Cada vez mais mulheres jovens e de regiões urbanas do Afeganistão estão a abandonar a típica burca azul com renda facial, que se tornou num símbolo da opressão talibã.
Desde que regressaram ao poder, em 2021, os talibãs impuseram uma visão ultraconservadora da lei islâmica, inspirada no seu anterior regime, que vigorou entre 1996 e 2001. Mas, embora as mulheres continuem a estar obrigadas a ter o corpo e o rosto cobertos, as restrições da temida Polícia religiosa não mencionam especificamente o uso de burca, pelo que cada vez mais jovens estão a seguir a tendência encontrada em muitos países do Golfo Pérsico.
Muitas preferem uma abaya (túnica) esvoaçante, usada com um hijab (lenço para a cabeça) e, frequentemente, uma cobertura para o rosto - uma máscara médica ou um véu niqab de pano ao estilo saudita, que expõe apenas os olhos.
“A nova geração nunca aceitaria usar uma burca, por causa do design e da cor”, diz Tahmina Adel, 23 anos, de Cabul, à agência de notícias France-Presse (AFP), que reporta uma mudança de paradigma no que diz respeito à nova geração de mulheres afegãs. Com as redes sociais, “toda a gente segue as tendências”, acrescenta Adel, que foi forçada a abandonar o curso de economia que frequentava devido à proibição do governo talibã à educação das mulheres. “Prefiro usar uma abaya porque me sinto confortável com ela”, explica.
Abayas e lenços são alternativas
As jovens de Cabul e da cidade de Mazar-i-Sharif olham para as abayas e para os lenços de cabeça como opções que oferecem mais liberdade do que as burcas, com variações de cor, material e padrão. “Só as mais velhas usam burca”, comenta Razia Khaliq, bordando numa oficina em Mazar-i-Sharif. Começou a usar a burca aos 13 anos, tal como a mãe e a avó. Mas a filha, que está na casa dos 20 anos, já usa abaya: "É mais confortável."
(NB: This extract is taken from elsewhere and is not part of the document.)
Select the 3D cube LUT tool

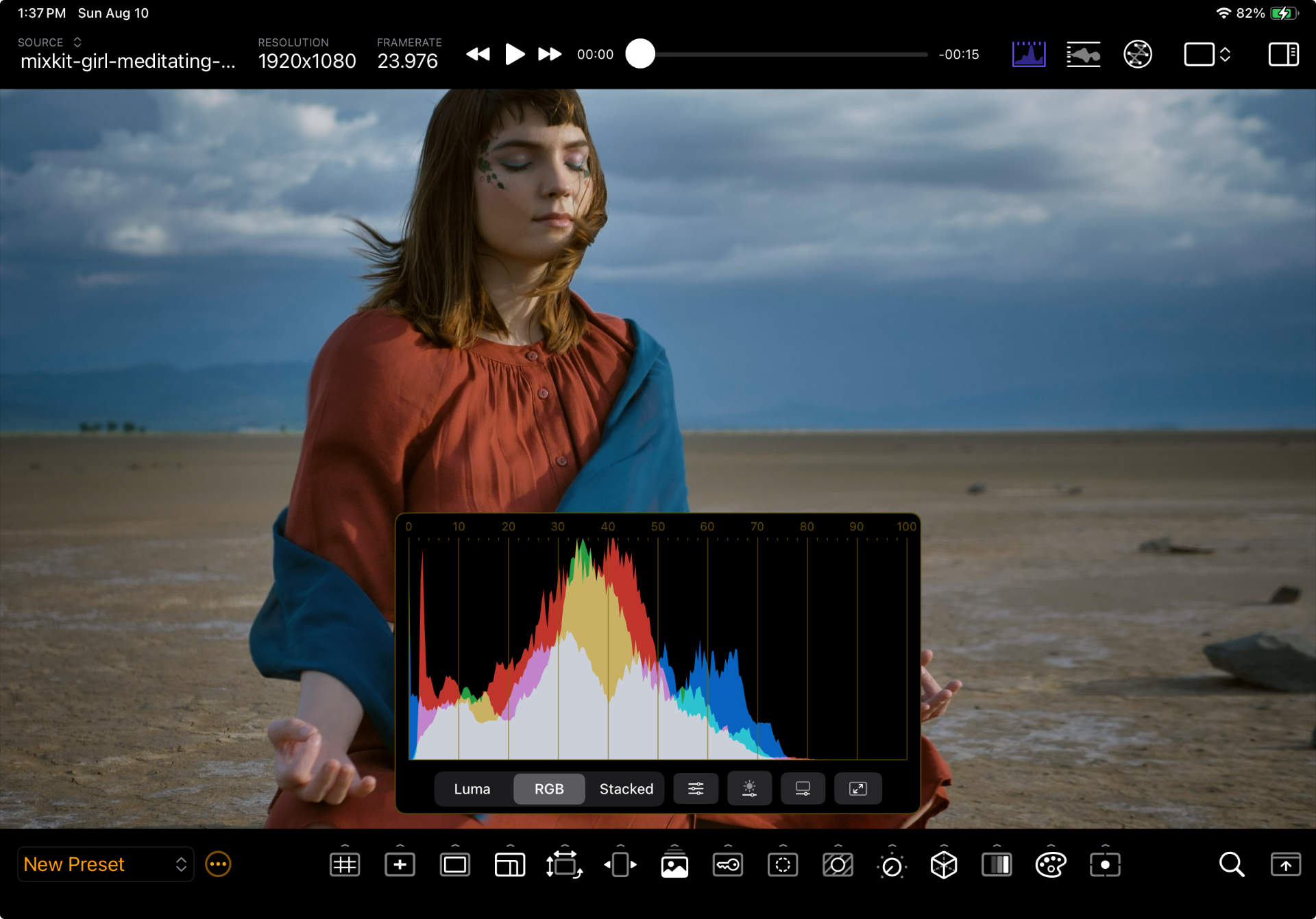[943, 865]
Com longas raízes no Afeganistão, a burca foi rigorosamente aplicada durante o primeiro governo talibã no país, na mudança do milénio, quando as mulheres eram chicoteadas por não a usarem em público. Mas a combinação de abaya e hijab cresceu em popularidade durante o tempo do governo apoiado pelos estrangeiros.
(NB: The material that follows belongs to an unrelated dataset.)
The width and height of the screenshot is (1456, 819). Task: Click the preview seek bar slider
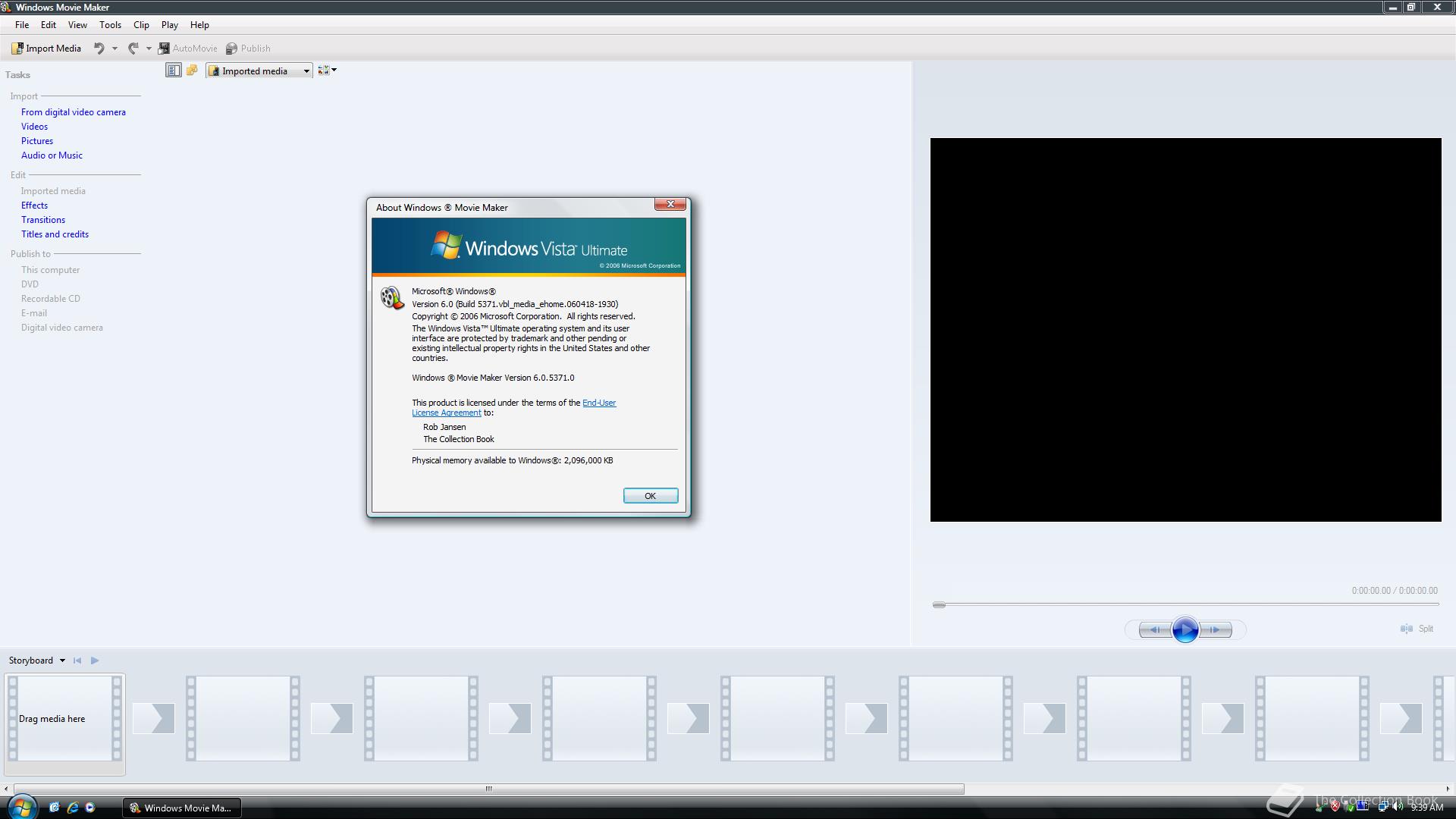939,605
Quando os talibãs reconquistaram Cabul, em 2021, prometeram ser mais flexíveis do que durante o seu primeiro governo, em que as mulheres foram privadas de quase todos os seus direitos. O prometido não foi cumprido e, gradualmente, apagaram as mulheres afegãs do espaço público, impondo aquilo a que as Nações Unidas chamaram um “apartheid de género”: proibiram os lenços de cabeça soltos, normalmente usados pelas mulheres urbanas, ordenando que as mulheres voltassem a usar a burca ou abaya, com lenço na cabeça e cobertura facial. E, em agosto, lançaram uma lei que estipula que as mulheres podem sair de casa “em caso de necessidade” e que, nesses casos, devem cobrir-se.
Repreendida por não usar burca
Nasima, na casa dos 40 anos, diz que “mostrar a cara é um pecado”. Mas admite que, por vezes, usa uma abaya e um lenço na cabeça para libertar o nariz e a boca da burca “sufocante”. Já Niha, de 22 anos, foi repreendida por não usar a burca em edifícios públicos, que são guardados pelas forças de segurança da autoridade talibã. É comum pedirem-lhe para reajustar o lenço na cabeça ou para colocar uma máscara médica. “Assim que entramos nos escritórios, somos maltratadas”, lamenta.
Hayatullah Rafiqi, especialista em cultura pashtun, explicou à AFP que a burca foi “estritamente imposta” durante o primeiro governo talibã - quando algumas mulheres eram “chicoteadas se não a usassem” - mas que “atualmente é menos usada”. Essas peças de roupa variam apenas na cor consoante a província do país, do azul ao castanho claro e do verde ao cor-de-rosa.
Gul Mohammad vende burcas em Cabul há 40 anos e diz que muitas vêm agora da China - feitas de nylon em vez de algodão, o que as torna mais baratas e mais fortes, mas menos respiráveis. “A burca chinesa é muito fria no inverno e parece fogo no verão. Isto faz com que as mulheres suem", conta.